Such binding arbitration is available to police officers and firefighters in most of the state’s cities and counties and to jail guards employed by counties with populations of 70,000 or more.

But bills to extend those rights to all corrections officers failed to make it out of the House and Senate Ways and Means committees last week.

Senate Bill 5368 and House Bill 1291 would have extended “binding interest arbitration rights” under the Public Employees’ Collective Bargaining Act to certain juvenile court employees and to all corrections employees, who, like police and firefighters, are prohibited from striking.

Currently, state corrections officers are covered by the Personnel System Reform Act, which does not provide for binding arbitration.

In testimony before the House Labor and Workforce Committee, supporters of the legislation said that in some prisons, corrections officers are outnumbered by inmates 200 to one, and many employees are without radios, handcuffs, body armor or other means to call for help. Kitchen workers are particularly vulnerable, supporters said.

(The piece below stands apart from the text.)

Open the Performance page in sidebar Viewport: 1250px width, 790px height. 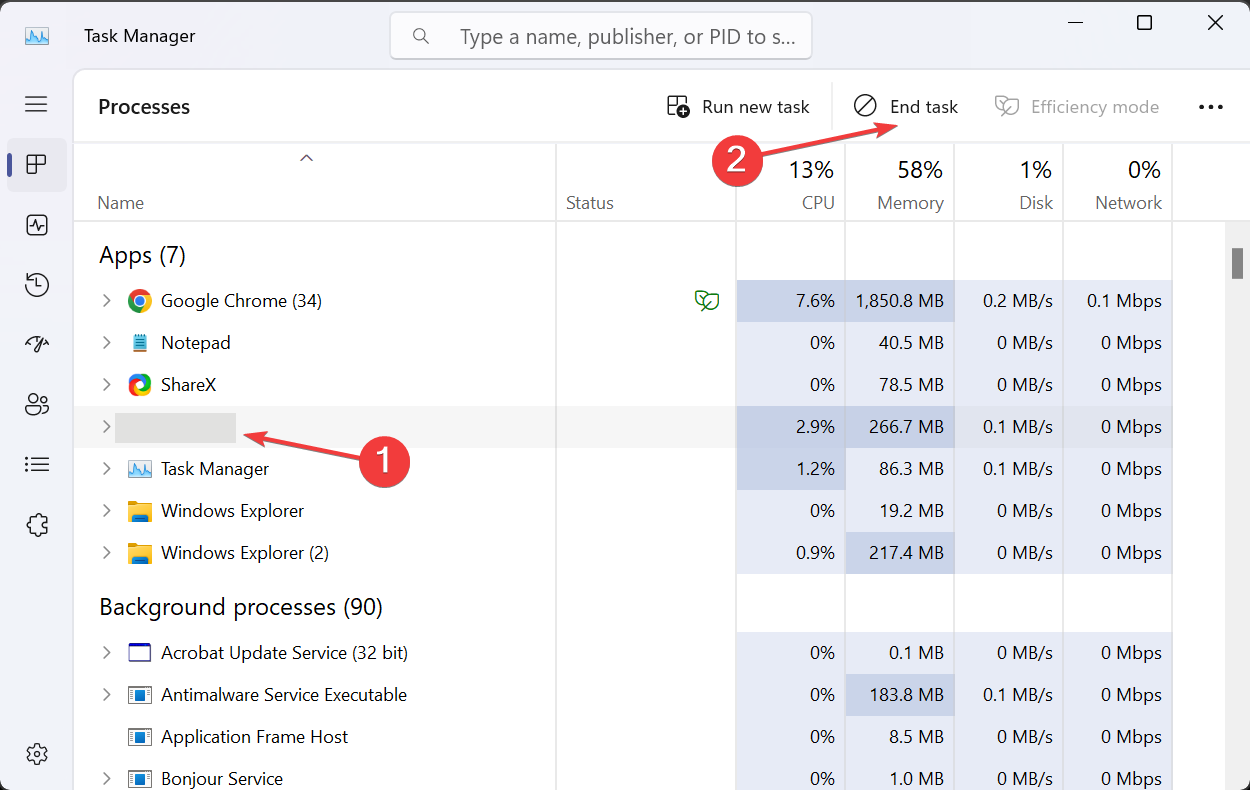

Clark said the Teamsters Union had been told that Gov. Chris Gregoire would veto the bills if they made it to her desk. But Gregoire’s spokesman said that was not accurate.

“The governor did not threaten to veto,” said Karina Shagren. “Were there concerns about fiscal impacts? Yes.”

Jayme Biendl, the guard strangled to death by an inmate at the Monroe prison, was found dead late on a Saturday night in the prison chapel. She had repeatedly complained to her superiors about being left alone with prisoners, according to reports in the Seattle Times and other media.

Corrections Secretary Eldon Vail issued a statement Wednesday praising those who took part in the informational pickets. He said the actions would “help raise public awareness about the potentially dangerous job corrections staff members face each day to help make the public safe.”

However, Vail said in an interview that he does not think binding arbitration is necessary to protect the safety of prison workers.

“We think those kinds of issues can be worked out at the bargaining table,” he said. “The last two times we negotiated with the Teamsters, they didn’t put anything about safety on the table.”

Everyone in the Corrections Department is horrified by the murder of Biendl and the incident in Walla Walla, Vail said. But he added, “I don’t think either incident is related to budget cuts. We’ve had 43 aggravated assaults in the past three years. In the wake of the death of Jayme Biendl, people are paying attention.”

Larch Corrections Center was threatened with closure last fall, but Vail announced in November that the minimum-security prison, located on remote state forest land in eastern Clark County, would remain open and would return to its full capacity of 480 inmates.

Larch employees said Wednesday that the prison is receiving large numbers of inmates from the McNeil Island Corrections Center and is nearly full. The McNeil Island prison is scheduled to close by April 1, saving the state an estimated $6.3 million.